- GIVEN DATA:
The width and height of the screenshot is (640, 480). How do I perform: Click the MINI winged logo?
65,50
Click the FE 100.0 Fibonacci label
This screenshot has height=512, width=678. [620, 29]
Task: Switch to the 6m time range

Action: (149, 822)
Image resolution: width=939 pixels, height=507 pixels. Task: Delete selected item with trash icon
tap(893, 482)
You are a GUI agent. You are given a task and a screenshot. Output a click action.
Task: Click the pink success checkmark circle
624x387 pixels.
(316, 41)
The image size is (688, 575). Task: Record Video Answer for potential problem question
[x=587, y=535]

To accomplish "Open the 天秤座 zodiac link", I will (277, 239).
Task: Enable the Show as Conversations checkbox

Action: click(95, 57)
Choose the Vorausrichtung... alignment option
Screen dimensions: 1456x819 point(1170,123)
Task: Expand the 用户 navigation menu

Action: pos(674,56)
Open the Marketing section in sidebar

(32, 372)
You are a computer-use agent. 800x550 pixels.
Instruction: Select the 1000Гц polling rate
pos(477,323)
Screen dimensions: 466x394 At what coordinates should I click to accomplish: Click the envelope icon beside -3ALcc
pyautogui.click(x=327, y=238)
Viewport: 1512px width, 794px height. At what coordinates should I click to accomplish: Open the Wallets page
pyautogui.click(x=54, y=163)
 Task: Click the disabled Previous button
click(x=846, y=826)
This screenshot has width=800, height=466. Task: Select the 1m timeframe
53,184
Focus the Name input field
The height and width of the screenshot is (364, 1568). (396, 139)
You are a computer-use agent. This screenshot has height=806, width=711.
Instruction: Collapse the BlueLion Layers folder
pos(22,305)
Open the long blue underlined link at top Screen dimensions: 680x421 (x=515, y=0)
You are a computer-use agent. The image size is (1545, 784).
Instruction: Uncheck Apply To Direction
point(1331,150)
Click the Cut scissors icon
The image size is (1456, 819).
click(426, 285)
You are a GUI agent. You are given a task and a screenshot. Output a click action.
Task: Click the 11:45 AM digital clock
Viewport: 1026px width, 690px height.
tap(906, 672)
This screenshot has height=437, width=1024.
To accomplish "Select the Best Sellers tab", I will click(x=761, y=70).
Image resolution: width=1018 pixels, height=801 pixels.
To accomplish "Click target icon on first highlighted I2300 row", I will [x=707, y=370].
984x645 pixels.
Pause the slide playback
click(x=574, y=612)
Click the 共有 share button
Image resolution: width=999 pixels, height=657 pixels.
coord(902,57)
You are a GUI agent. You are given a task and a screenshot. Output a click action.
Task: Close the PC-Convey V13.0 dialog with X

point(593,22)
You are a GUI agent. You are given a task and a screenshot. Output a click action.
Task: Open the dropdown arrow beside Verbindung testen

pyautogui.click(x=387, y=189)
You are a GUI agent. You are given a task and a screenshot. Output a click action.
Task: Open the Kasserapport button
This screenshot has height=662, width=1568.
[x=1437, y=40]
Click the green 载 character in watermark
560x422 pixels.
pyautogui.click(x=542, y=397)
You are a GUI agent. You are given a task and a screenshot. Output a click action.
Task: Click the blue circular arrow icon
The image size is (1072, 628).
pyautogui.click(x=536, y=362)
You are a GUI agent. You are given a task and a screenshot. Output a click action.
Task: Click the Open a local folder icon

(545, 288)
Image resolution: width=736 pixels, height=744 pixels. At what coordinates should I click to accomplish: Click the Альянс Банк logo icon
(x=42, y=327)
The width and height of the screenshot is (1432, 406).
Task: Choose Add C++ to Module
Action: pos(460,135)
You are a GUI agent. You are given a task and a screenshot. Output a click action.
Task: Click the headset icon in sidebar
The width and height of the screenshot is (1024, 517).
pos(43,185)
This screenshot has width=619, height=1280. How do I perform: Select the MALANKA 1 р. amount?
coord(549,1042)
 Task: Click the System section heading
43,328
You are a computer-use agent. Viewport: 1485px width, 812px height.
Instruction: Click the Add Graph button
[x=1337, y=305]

- TASK:
Turn the whole listing above into a numbered list, leaving out the blank lines.

- FINAL ANSWER:
1. The width and height of the screenshot is (640, 480). How do I perform: Click the MINI winged logo?
2. 65,50
3. Click the FE 100.0 Fibonacci label
4. This screenshot has height=512, width=678. [620, 29]
5. Task: Switch to the 6m time range
6. Action: (149, 822)
7. Image resolution: width=939 pixels, height=507 pixels. Task: Delete selected item with trash icon
8. tap(893, 482)
9. You are a GUI agent. You are given a task and a screenshot. Output a click action.
10. Task: Click the pink success checkmark circle
11. 624x387 pixels.
12. (316, 41)
13. The image size is (688, 575). Task: Record Video Answer for potential problem question
14. [x=587, y=535]
15. To accomplish "Open the 天秤座 zodiac link", I will (277, 239).
16. Task: Enable the Show as Conversations checkbox
17. Action: click(95, 57)
18. Choose the Vorausrichtung... alignment option
19. Screen dimensions: 1456x819 point(1170,123)
20. Task: Expand the 用户 navigation menu
21. Action: pos(674,56)
22. Open the Marketing section in sidebar
23. (32, 372)
24. You are a computer-use agent. 800x550 pixels.
25. Instruction: Select the 1000Гц polling rate
26. pos(477,323)
27. Screen dimensions: 466x394 At what coordinates should I click to accomplish: Click the envelope icon beside -3ALcc
28. pyautogui.click(x=327, y=238)
29. Viewport: 1512px width, 794px height. At what coordinates should I click to accomplish: Open the Wallets page
30. pyautogui.click(x=54, y=163)
31.  Task: Click the disabled Previous button
32. click(x=846, y=826)
33. This screenshot has width=800, height=466. Task: Select the 1m timeframe
34. 53,184
35. Focus the Name input field
36. The height and width of the screenshot is (364, 1568). (396, 139)
37. You are a computer-use agent. This screenshot has height=806, width=711.
38. Instruction: Collapse the BlueLion Layers folder
39. pos(22,305)
40. Open the long blue underlined link at top Screen dimensions: 680x421 (x=515, y=0)
41. You are a computer-use agent. The image size is (1545, 784).
42. Instruction: Uncheck Apply To Direction
43. point(1331,150)
44. Click the Cut scissors icon
45. The image size is (1456, 819).
46. click(426, 285)
47. You are a GUI agent. You are given a task and a screenshot. Output a click action.
48. Task: Click the 11:45 AM digital clock
49. Viewport: 1026px width, 690px height.
50. tap(906, 672)
51. This screenshot has height=437, width=1024.
52. To accomplish "Select the Best Sellers tab", I will click(x=761, y=70).
53. Image resolution: width=1018 pixels, height=801 pixels.
54. To accomplish "Click target icon on first highlighted I2300 row", I will [x=707, y=370].
55. 984x645 pixels.
56. Pause the slide playback
57. click(x=574, y=612)
58. Click the 共有 share button
59. Image resolution: width=999 pixels, height=657 pixels.
60. coord(902,57)
61. You are a GUI agent. You are given a task and a screenshot. Output a click action.
62. Task: Close the PC-Convey V13.0 dialog with X
63. point(593,22)
64. You are a GUI agent. You are given a task and a screenshot. Output a click action.
65. Task: Open the dropdown arrow beside Verbindung testen
66. pyautogui.click(x=387, y=189)
67. You are a GUI agent. You are given a task and a screenshot. Output a click action.
68. Task: Open the Kasserapport button
69. This screenshot has height=662, width=1568.
70. [x=1437, y=40]
71. Click the green 载 character in watermark
72. 560x422 pixels.
73. pyautogui.click(x=542, y=397)
74. You are a GUI agent. You are given a task and a screenshot. Output a click action.
75. Task: Click the blue circular arrow icon
76. The image size is (1072, 628).
77. pyautogui.click(x=536, y=362)
78. You are a GUI agent. You are given a task and a screenshot. Output a click action.
79. Task: Click the Open a local folder icon
80. (545, 288)
81. Image resolution: width=736 pixels, height=744 pixels. At what coordinates should I click to accomplish: Click the Альянс Банк logo icon
82. (x=42, y=327)
83. The width and height of the screenshot is (1432, 406).
84. Task: Choose Add C++ to Module
85. Action: pos(460,135)
86. You are a GUI agent. You are given a task and a screenshot. Output a click action.
87. Task: Click the headset icon in sidebar
88. The width and height of the screenshot is (1024, 517).
89. pos(43,185)
90. This screenshot has width=619, height=1280. How do I perform: Select the MALANKA 1 р. amount?
91. coord(549,1042)
92.  Task: Click the System section heading
93. 43,328
94. You are a computer-use agent. Viewport: 1485px width, 812px height.
95. Instruction: Click the Add Graph button
96. [x=1337, y=305]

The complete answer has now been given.